— Problem details —
Retype the stretch from the line containing "will click(x=461, y=48)." through the line containing "pyautogui.click(x=43, y=48)", keeping every character as it appears.

— Material supplied —

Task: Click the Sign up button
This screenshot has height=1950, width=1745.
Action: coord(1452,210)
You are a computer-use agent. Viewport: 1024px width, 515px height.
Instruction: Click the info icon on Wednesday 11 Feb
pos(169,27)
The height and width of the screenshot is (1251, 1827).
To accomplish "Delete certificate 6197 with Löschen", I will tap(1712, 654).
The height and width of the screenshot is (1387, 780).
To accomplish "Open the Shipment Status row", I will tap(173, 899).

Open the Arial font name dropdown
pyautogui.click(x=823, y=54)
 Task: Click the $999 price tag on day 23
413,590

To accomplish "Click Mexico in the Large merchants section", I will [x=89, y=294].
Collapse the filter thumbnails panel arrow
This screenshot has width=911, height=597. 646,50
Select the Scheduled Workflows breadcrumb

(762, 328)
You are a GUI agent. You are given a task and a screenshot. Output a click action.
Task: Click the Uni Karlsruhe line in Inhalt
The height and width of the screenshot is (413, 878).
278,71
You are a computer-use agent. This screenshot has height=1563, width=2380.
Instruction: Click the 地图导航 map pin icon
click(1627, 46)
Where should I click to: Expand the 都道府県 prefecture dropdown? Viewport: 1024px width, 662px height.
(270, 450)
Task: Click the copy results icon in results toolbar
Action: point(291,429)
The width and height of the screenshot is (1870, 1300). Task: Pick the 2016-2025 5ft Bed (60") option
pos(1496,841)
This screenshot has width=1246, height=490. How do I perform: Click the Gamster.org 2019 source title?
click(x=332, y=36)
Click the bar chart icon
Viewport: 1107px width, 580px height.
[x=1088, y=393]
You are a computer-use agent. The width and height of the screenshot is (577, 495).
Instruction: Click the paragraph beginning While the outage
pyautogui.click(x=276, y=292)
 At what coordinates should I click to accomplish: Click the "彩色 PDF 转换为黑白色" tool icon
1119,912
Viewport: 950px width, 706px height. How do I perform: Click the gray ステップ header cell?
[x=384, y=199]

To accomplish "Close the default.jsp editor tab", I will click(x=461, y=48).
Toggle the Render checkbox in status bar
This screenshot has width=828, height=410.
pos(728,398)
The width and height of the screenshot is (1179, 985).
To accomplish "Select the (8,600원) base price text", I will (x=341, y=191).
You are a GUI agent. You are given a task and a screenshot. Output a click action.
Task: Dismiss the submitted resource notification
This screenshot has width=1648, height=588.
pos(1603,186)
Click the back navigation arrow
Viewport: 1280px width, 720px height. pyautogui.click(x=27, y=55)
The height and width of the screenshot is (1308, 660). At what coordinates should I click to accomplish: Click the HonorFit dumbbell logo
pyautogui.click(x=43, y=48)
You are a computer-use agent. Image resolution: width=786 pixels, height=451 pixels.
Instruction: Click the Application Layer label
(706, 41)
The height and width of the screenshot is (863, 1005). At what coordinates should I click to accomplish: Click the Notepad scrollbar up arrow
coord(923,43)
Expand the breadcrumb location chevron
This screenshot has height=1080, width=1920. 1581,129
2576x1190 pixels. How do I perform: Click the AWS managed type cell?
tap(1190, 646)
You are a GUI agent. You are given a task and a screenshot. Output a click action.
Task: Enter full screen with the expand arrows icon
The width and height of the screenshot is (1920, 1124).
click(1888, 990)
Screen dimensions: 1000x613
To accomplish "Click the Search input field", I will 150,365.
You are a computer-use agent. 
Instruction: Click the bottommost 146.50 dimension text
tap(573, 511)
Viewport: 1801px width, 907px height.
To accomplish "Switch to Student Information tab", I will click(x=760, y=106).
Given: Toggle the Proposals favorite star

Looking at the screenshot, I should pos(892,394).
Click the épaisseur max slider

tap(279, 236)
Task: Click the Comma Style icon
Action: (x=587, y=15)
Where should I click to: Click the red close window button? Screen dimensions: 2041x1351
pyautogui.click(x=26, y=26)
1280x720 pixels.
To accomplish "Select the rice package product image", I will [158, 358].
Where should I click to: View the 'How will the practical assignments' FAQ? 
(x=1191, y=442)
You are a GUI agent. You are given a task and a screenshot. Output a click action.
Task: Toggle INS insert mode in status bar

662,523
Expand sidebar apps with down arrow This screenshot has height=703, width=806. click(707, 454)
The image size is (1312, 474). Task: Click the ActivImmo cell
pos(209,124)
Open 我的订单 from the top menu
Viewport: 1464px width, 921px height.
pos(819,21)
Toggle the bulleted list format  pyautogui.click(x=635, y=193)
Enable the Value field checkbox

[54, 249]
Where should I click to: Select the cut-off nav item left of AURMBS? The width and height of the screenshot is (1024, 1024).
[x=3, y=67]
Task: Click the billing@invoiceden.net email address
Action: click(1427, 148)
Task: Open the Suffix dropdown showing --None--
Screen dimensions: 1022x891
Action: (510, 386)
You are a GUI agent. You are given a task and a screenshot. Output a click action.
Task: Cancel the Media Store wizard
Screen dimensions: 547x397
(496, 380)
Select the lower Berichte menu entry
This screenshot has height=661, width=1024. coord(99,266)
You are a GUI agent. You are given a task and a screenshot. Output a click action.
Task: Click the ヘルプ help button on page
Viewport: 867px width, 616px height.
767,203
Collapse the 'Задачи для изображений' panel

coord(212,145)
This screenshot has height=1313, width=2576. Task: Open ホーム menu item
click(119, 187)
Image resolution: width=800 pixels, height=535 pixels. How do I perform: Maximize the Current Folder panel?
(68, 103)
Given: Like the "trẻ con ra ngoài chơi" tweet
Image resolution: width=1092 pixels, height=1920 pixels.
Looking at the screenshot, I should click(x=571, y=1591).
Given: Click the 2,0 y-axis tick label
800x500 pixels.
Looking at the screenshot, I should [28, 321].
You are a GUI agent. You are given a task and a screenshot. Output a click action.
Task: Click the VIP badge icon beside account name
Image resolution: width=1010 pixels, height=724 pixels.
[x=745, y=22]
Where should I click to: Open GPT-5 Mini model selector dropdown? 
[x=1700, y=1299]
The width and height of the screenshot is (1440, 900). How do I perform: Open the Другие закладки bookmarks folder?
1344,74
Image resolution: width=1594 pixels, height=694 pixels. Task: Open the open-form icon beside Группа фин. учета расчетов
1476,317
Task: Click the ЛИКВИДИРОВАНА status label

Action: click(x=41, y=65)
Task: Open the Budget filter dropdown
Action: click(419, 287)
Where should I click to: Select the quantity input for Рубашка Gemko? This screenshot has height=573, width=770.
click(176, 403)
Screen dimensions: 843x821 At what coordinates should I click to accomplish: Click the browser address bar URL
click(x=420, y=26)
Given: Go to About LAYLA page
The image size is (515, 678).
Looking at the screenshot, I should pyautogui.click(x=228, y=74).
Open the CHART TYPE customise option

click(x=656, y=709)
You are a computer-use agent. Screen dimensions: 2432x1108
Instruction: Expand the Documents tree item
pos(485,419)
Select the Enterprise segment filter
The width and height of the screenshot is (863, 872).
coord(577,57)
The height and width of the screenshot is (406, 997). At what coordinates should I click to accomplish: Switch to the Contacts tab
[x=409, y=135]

— Solution below —
To accomplish "Close the default.jsp editor tab", I will click(x=461, y=48).
Toggle the Render checkbox in status bar
This screenshot has width=828, height=410.
pos(728,398)
The width and height of the screenshot is (1179, 985).
To accomplish "Select the (8,600원) base price text", I will (x=341, y=191).
You are a GUI agent. You are given a task and a screenshot. Output a click action.
Task: Dismiss the submitted resource notification
This screenshot has width=1648, height=588.
pos(1603,186)
Click the back navigation arrow
Viewport: 1280px width, 720px height. pyautogui.click(x=27, y=55)
The height and width of the screenshot is (1308, 660). At what coordinates should I click to accomplish: Click the HonorFit dumbbell logo
pyautogui.click(x=43, y=48)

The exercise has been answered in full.